§ **TASK TO COMPLETE**
Reproduce, character for character, the lines of the records below that start with the line containing "Open the To" and end with the line containing "Action: coord(20,78)", including both of those lines.

§ **Collection entries**
——

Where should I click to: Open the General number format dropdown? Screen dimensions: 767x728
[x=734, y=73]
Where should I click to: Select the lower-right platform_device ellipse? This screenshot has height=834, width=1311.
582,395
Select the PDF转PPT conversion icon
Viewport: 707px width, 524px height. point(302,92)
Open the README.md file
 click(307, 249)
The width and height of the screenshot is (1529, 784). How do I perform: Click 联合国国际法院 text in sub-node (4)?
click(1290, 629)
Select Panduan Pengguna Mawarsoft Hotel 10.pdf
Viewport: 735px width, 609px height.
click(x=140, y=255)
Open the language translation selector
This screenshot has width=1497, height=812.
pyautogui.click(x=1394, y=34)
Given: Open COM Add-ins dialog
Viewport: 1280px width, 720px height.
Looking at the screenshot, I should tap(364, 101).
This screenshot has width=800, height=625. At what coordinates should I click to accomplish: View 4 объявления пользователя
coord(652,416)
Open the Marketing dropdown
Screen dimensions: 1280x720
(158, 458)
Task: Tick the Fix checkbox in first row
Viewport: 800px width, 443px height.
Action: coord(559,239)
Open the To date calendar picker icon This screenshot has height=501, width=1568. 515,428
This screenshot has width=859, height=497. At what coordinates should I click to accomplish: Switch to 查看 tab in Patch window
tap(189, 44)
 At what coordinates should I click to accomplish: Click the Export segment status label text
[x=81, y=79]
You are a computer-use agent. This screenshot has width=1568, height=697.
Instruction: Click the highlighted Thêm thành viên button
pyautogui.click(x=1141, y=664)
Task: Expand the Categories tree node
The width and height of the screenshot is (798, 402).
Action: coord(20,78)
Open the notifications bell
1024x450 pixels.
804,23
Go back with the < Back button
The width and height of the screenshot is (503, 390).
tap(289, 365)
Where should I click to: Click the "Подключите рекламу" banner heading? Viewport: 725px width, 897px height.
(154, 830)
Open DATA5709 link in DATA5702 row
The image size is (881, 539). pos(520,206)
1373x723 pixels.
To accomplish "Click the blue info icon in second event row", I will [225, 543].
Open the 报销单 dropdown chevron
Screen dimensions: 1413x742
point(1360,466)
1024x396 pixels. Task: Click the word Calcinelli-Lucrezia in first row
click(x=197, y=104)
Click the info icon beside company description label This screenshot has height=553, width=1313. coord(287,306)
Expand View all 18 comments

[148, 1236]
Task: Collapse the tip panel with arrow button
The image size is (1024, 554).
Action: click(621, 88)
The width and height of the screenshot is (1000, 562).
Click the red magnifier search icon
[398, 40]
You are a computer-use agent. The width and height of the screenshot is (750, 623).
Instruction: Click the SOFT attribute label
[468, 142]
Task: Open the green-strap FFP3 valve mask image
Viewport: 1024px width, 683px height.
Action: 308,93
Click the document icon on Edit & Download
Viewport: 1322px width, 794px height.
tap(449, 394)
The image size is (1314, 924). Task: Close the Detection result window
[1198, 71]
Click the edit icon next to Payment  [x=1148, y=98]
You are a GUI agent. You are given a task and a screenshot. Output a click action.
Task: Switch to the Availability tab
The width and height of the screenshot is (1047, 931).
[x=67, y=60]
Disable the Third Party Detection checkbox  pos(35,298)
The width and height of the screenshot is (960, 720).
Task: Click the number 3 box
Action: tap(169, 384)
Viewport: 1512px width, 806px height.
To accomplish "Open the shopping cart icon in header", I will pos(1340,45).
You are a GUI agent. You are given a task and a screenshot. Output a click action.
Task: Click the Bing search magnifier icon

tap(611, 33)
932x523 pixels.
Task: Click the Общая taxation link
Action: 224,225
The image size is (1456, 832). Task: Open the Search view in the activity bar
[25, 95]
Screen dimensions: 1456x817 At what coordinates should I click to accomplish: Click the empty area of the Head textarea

——

§ **FULL OUTPUT**
Open the To date calendar picker icon This screenshot has height=501, width=1568. 515,428
This screenshot has width=859, height=497. At what coordinates should I click to accomplish: Switch to 查看 tab in Patch window
tap(189, 44)
 At what coordinates should I click to accomplish: Click the Export segment status label text
[x=81, y=79]
You are a computer-use agent. This screenshot has width=1568, height=697.
Instruction: Click the highlighted Thêm thành viên button
pyautogui.click(x=1141, y=664)
Task: Expand the Categories tree node
The width and height of the screenshot is (798, 402).
Action: coord(20,78)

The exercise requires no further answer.